[[ Study material, beginning ]]
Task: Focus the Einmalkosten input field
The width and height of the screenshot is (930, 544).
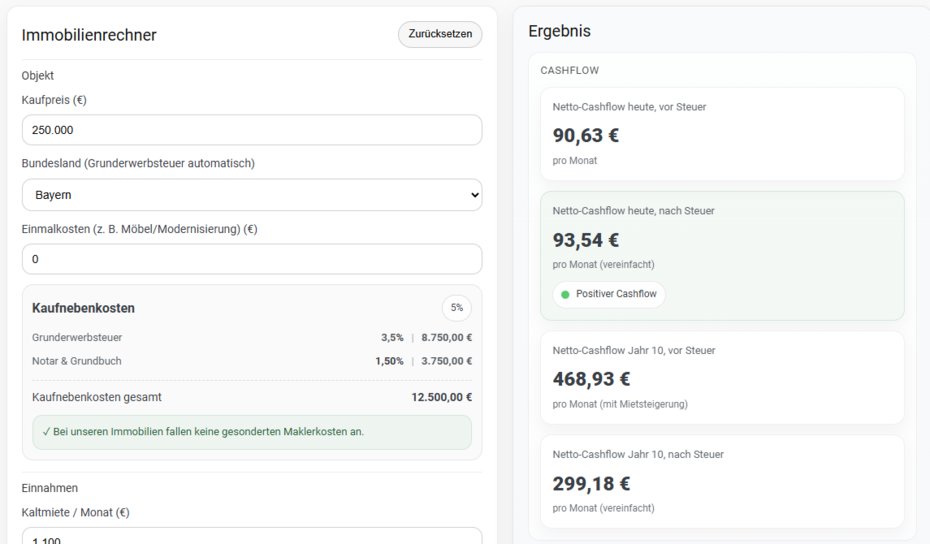Action: [252, 259]
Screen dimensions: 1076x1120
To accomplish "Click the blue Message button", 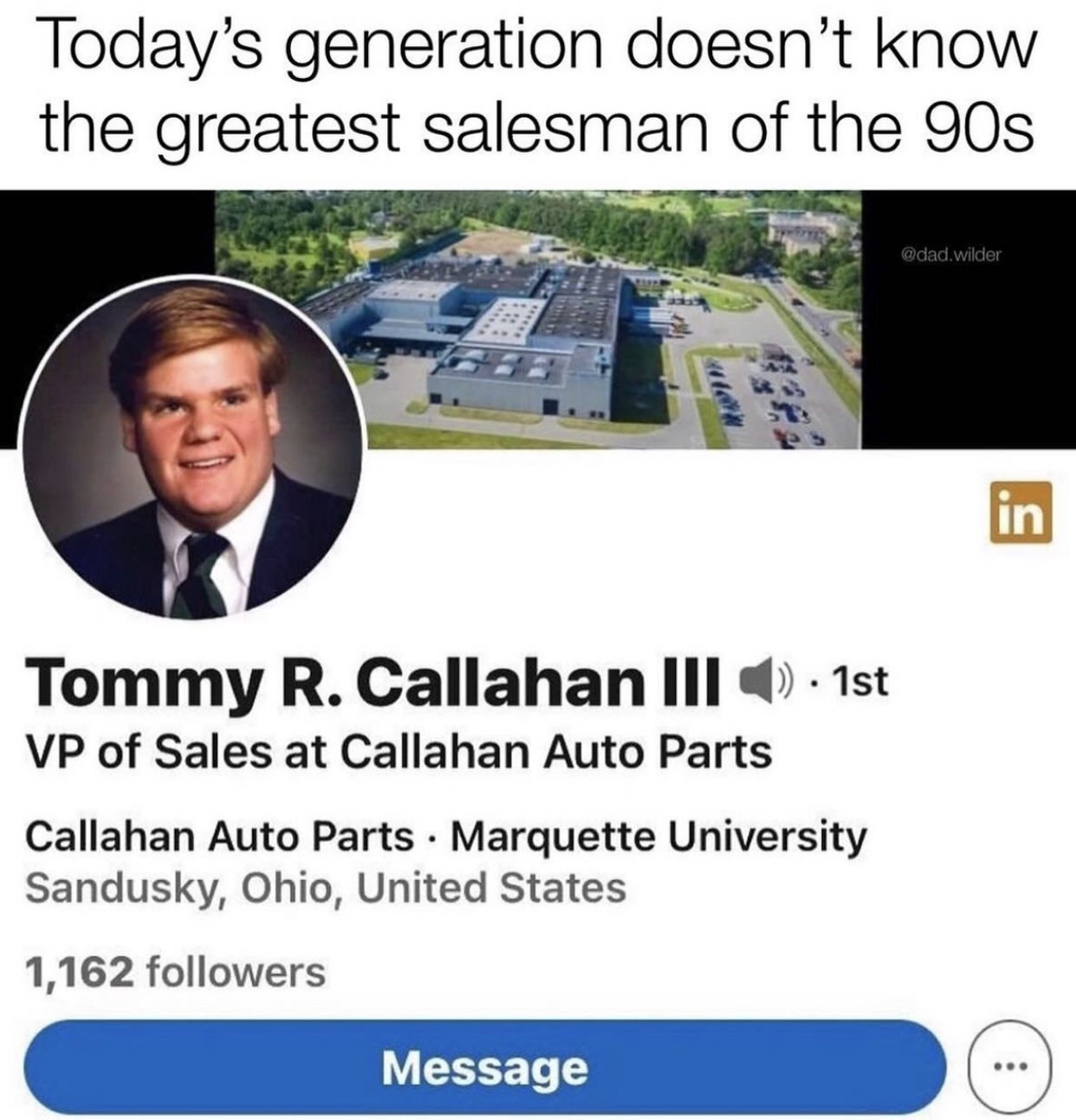I will 486,1065.
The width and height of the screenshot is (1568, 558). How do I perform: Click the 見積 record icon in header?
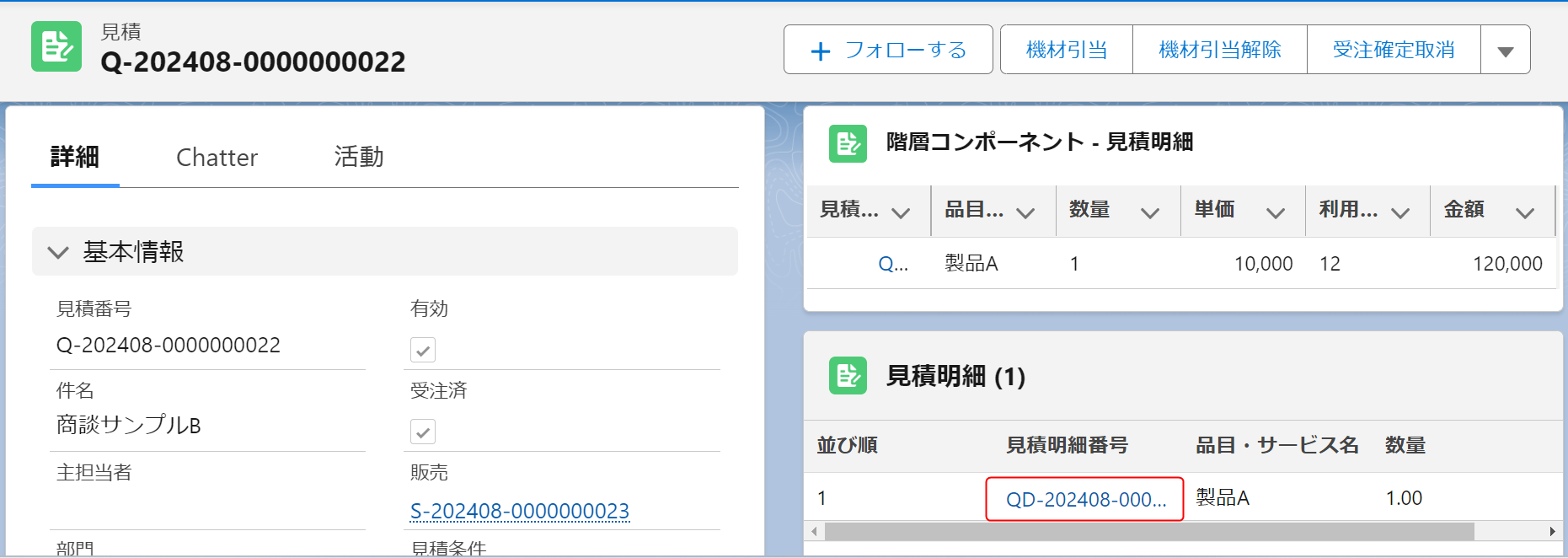coord(56,46)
[[ Study material, end ]]
Return verbatim every line from the line containing "The width and height of the screenshot is (1568, 558)." to the last line of the entries above, inclusive, and leave out the pictures.

The width and height of the screenshot is (1568, 558). How do I perform: Click the 見積 record icon in header?
coord(56,46)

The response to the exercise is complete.